**TEXT FOR ANALYSIS:**
- - - - - - -
Customer: replied 2 years ago.
Thank you, ***** ***** check it first thing tomorrow morning and pray that there is movement when I look inside the oil fill hole. I will keep you posted once I finish doing what you asked me.
Expert:  Doug replied 2 years ago.
I'll have my fingers crossed as well. If you need more help just reply back here; I wont be in until late morning but will check for messages as soon as I arrive.
Customer: replied 2 years ago.
Hi Doug,
No, no movement inside the oil fill hole. Broken timing belt it is then unless you have any other suggestions. Thank you in advance.
Expert:  Doug replied 2 years ago.
I'm sorry to hear that, that is definitely worst case scenario. You can do the double check from behind the timing cover like I mentioned, but if there is nothing going on in that fill hole that is pretty definitive anyway.
At least you know now though, and can proceed with proper repair course rather than pushing forward with other external tries that obviously aren't going to make a difference with the engine not spinning up top.
As for repair.... start making some phone calls as you will definitely want several estimates on this as it is an expensive repair. I would be pricing out the following options:
a) Used engine
b) Pull cylinder heads and replace damaged valves/guides (and of course new timing belt and associated parts)
c) Install remanufactured cylinder heads (will already have new valves etc... and of course then new timing belt and associated parts etc)
You may find that you can get your hands on a used engine and have it installed for less than the cost of refurbishing of the heads etc, or the cost may be only slightly more but have added benefit making it worthwhile. For example if you can locate an engine with lets say 60k miles for a reasonable price, it may have considerably less wear than the engine you are replacing, which would then make sense to spend a little extra on it and not have to worry about putting a lot of money into an already worn out engine etc (speculating on the age/condition of yours of course).
Customer: replied 2 years ago.
Hi Doug,
So I changed the timing belt and crankshaft sensor. I have no codes whatsoever, but the car still doesn't start. It cranks and I see through the oil fill hole that there is a slight movement of the cams. It also sounds like it is about to start while is cranking but thats about it. What did I miss? Did I install the timing belt too loose, the tension had a bit of play (about 1/2") but no more than that. If it is not with the right tension, will this cause the problem? I aligned the timing marks, but if I did it wrong, would that cause the problem of almost starting? Thanks in advance.Frank
Expert:  Doug replied 2 years ago.
If there is movement in the upper engine then that would certainly change things considerably.
With regard to the sensors.... be aware that if you put aftermarket sensors on there, you likely created another problem. This vehicle (this era Mitsubishi in general) does -not- get along with aftermarket cam/crank sensors at all.
At this point you need to do a compression test to make sure the belt did not have any issues on install. If the compression is good then continue with normal diagnostics (not part replacement), checking for spark, fuel pulse, fuel pressure etc.
Before anything else though, I would be on the compression test since you had a recent timing belt install.
- - - - - - -
**TASKS TO CARRY OUT:**
(A) In the car repair thread, what test does Doug say to do before anything else, given the recent timing belt install?
(B) From the car repair thread, reproduce word for word the part that opens with the words containing "At this point" and closes with "fuel pressure etc.".
- - - - - - -
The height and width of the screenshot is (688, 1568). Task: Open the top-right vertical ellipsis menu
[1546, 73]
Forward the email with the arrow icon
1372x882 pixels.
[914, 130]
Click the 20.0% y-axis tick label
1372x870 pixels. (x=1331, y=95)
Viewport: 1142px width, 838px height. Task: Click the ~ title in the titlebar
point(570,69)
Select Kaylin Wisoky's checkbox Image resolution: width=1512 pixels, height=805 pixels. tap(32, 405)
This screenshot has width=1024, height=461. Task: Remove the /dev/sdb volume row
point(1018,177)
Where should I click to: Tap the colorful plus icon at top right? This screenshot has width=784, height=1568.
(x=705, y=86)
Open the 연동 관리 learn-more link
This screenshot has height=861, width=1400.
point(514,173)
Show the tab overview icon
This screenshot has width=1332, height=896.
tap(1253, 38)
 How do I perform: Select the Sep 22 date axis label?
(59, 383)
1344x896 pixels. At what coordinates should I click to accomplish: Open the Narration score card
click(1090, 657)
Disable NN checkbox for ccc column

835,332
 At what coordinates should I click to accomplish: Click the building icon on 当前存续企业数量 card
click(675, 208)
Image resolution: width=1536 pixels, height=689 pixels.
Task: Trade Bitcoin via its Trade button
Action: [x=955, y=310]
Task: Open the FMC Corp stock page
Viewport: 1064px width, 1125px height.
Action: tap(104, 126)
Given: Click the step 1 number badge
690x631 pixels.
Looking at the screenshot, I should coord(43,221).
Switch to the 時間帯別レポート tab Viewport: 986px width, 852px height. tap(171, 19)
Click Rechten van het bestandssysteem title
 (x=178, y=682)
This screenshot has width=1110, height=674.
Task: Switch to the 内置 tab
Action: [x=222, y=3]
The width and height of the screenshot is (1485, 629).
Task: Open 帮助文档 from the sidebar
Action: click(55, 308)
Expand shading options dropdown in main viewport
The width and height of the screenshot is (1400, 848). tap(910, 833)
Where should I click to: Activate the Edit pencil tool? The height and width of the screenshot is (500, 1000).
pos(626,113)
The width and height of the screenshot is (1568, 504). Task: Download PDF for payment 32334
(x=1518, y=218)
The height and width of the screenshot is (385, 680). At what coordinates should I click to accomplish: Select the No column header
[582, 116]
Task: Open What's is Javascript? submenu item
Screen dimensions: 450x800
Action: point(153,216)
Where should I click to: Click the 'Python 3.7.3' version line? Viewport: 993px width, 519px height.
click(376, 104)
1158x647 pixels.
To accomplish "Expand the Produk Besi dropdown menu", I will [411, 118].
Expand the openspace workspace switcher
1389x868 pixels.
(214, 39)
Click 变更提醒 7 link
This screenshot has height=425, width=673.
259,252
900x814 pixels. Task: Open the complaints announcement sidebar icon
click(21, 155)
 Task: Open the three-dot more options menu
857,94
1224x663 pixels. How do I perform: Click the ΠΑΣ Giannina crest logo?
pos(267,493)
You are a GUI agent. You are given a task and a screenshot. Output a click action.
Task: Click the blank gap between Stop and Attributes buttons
- - - - - - -
**ANSWERS TO THE TASKS:**
(A) A compression test.

(B)
At this point you need to do a compression test to make sure the belt did not have any issues on install. If the compression is good then continue with normal diagnostics (not part replacement), checking for spark, fuel pulse, fuel pressure etc.